«Je lui aurais obéi. Je lui ai toujours obéi. Même le soir où on l'a retrouvé allongé sur le tapis chinois de son bureau, le coeur presque arrêté. Le médecin était là avant moi, il m'a chuchoté d'aller lui dire adieu parce qu'il n'arriverait pas vivant à la clinique, il allait mourir dans l'ambulance. Quand je me suis accroupi pour l'embrasser, papa m'a dit de lui servir un whisky sec, bien tassé. Ne fais pas ça, m'a dit maman, tu vas tuer ton père.

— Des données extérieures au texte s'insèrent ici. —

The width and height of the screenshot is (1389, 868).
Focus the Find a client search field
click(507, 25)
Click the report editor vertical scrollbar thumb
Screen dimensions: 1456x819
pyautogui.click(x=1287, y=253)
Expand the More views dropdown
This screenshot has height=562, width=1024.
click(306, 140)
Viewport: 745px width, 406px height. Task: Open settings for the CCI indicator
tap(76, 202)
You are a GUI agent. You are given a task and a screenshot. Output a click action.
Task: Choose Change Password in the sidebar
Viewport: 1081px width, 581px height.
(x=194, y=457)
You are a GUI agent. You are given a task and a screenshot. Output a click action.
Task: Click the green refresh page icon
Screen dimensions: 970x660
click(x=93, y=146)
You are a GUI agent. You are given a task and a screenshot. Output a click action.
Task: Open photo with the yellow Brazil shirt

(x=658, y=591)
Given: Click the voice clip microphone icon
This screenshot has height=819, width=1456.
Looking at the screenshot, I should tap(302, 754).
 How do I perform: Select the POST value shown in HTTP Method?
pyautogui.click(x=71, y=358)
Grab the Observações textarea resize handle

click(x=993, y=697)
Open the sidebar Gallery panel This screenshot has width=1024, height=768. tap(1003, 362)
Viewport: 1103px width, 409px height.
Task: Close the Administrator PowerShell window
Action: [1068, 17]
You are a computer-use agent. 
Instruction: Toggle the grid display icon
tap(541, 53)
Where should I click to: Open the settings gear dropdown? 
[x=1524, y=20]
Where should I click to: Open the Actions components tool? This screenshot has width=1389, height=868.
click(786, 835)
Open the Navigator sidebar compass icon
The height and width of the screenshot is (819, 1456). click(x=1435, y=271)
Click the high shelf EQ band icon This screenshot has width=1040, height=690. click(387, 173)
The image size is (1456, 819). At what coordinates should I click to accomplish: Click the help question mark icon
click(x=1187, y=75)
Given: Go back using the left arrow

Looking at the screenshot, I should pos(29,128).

Je l'ai fait quand même, toujours obéir à papa, j'ai soulevé sa tête pour qu'il soit bien à l'aise pour boire son whisky, qu'il en profite à fond, je n'avais pas lésiné sur la dose, j'ai senti les boucles de sa nuque me caresser la paume, ça faisait comme un chat dans ma main, un chat un peu lourd et qui semblait avoir froid, je lui ai demandé de ne pas mourir, pas comme ça, pas couché sur le tapis, alors il m'a dit laisse-moi finir ce putain de whisky et tu m'aideras à me relever, ne le bougez surtout pas a dit l'ambulancier, c'est mon père j'ai dit, j'ai aidé papa à se redresser, à se mettre debout, il ne tenait pas très bien sur ses jambes mais il n'est pas tombé, il s'est appuyé sur moi pour marcher jusqu'à la porte palière où attendait la civière pour l'enfourner dans l'ambulance où il devait mourir, et il n'est pas mort, ni dans l'ambulance ni à la clinique, il n'est pas mort ce soir-là, le scotch y fut peut-être pour quelque chose, c'est la preuve en tout cas qu'une fois de plus j'avais bien fait d'obéir à mon père.
Et ce livre est tout le contraire, une désobéissance.»
Des années et des années après Abraham de Brooklyn et John l'Enfer, Didier Decoin raconte enfin la vie du plus beau de ses héros, Henri Decoin, son père.